SRC/get_perm_c_parmetis.c File Reference

Gets matrix permutation. More...

#include <limits.h>
#include <math.h>
#include "superlu_ddefs.h"

Functions/Subroutines

static float a_plus_at_CompRow_loc (int iam,int_t *perm_r,int nprocs_i,int_t *vtxdist_i,int_t n,int_t *rowptr,int_t *colind,int nprocs_o,int_t *vtxdist_o,int_t *p_bnz,int_t **p_b_rowptr,int_t **p_b_colind,gridinfo_t *grid)
float get_perm_c_parmetis (SuperMatrix *A, int_t *perm_r, int_t *perm_c, int nprocs_i, int noDomains, int_t **sizes, int_t **fstVtxSep, gridinfo_t *grid, MPI_Comm *metis_comm)


Detailed Description

 -- Distributed symbolic factorization auxialiary routine  (version 2.1) --
 Lawrence Berkeley National Lab, Univ. of California Berkeley - July 2003
 INRIA France - January 2004
 Laura Grigori

 November 1, 2007
 

Function Documentation

static float a_plus_at_CompRow_loc ( int  iam,
int_t perm_r,
int  nprocs_i,
int_t vtxdist_i,
int_t  n,
int_t rowptr,
int_t colind,
int  nprocs_o,
int_t vtxdist_o,
int_t p_bnz,
int_t **  p_b_rowptr,
int_t **  p_b_colind,
gridinfo_t grid 
) [static]

 Purpose
 =======

 Form the structure of Pr*A +A'Pr'. A is an n-by-n matrix in
 NRformat_loc format, represented by (rowptr, colind).

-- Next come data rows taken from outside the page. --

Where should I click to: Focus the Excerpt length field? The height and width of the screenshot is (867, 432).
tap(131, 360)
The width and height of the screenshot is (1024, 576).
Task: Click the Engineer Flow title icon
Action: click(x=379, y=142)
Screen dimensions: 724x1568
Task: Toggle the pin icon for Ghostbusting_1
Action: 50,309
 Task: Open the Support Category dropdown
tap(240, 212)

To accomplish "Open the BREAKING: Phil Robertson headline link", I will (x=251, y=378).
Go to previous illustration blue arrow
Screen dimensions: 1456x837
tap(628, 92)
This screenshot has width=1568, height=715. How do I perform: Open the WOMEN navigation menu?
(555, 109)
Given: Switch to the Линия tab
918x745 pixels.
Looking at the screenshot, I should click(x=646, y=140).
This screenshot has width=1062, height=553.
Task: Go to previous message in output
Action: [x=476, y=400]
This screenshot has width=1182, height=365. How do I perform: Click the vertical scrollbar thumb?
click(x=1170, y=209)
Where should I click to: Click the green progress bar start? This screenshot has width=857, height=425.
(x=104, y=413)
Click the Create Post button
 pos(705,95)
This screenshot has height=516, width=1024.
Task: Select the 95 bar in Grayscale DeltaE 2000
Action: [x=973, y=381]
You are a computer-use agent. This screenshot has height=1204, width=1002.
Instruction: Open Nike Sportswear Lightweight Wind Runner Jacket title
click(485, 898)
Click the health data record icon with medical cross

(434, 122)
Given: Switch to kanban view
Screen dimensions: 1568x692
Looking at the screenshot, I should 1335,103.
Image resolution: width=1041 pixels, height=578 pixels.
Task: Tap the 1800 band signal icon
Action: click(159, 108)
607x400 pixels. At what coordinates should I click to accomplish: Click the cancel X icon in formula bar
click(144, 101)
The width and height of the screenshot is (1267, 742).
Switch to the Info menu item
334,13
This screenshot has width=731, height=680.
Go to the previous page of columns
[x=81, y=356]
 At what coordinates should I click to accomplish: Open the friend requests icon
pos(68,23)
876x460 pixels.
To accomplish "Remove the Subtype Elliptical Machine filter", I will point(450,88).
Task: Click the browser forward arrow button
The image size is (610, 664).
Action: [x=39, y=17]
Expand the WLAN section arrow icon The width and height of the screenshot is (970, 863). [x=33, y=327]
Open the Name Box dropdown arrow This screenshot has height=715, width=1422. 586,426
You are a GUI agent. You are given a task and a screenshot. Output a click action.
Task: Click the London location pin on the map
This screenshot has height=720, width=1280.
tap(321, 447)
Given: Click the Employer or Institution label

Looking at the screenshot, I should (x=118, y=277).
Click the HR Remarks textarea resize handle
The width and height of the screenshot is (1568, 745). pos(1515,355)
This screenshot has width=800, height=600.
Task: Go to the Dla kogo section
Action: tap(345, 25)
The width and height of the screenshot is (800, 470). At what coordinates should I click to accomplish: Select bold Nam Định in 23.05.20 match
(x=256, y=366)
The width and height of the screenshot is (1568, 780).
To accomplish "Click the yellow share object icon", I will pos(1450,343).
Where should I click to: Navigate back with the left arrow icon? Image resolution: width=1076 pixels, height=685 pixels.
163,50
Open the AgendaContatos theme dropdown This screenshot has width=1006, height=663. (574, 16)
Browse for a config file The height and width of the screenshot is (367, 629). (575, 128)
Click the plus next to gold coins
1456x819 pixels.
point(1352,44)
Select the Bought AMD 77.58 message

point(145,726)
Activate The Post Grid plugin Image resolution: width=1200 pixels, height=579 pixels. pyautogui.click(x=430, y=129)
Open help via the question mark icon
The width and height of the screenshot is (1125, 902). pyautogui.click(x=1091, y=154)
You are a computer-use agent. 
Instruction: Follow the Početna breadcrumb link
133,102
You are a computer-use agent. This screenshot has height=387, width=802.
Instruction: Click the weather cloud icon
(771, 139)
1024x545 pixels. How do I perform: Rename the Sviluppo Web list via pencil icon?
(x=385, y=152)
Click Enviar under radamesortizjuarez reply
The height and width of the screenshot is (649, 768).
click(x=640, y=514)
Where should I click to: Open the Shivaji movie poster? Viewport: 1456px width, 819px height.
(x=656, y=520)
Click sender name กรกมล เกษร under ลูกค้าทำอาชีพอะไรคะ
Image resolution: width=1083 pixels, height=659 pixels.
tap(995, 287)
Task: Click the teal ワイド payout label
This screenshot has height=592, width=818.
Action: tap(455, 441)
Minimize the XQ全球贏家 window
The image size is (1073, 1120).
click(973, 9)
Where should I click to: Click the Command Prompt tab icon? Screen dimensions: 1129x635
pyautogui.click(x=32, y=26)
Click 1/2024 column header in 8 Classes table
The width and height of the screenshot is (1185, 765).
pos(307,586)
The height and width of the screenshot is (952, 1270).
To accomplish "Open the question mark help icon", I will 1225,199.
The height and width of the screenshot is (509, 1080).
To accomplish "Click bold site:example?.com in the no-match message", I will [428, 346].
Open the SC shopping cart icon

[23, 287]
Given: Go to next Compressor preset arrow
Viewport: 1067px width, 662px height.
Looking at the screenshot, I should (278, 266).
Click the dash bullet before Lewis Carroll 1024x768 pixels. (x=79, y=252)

The output
 B=Pr*A +A'Pr' is in NRformat_loc format (symmetrically, also row
 oriented), represented by (b_rowptr, b_colind).

 The input matrix A is distributed in block row format on nprocs_i
 processors.  The output matrix B is distributed in block row format
 on nprocs_o processors, where nprocs_o <= nprocs_i.  On output, the
 matrix B has its rows permuted according to perm_r.

 Sketch of the algorithm
 =======================

 Let iam by my process number.  Let fst_row, lst_row = m_loc +
 fst_row be the first/last row stored on iam.

 Compute Pr' - the inverse row permutation, stored in iperm_r.

 Compute the transpose  of the block row of Pr*A that iam owns:
    T[:,Pr(fst_row:lst_row)] = Pr' * A[:,fst_row:lst_row] * Pr'

 All to all communication such that every processor iam receives all
 the blocks of the transpose matrix that it needs, that is
           T[fst_row:lst_row, :]

 Compute B = A[fst_row:lst_row, :] + T[fst_row:lst_row, :]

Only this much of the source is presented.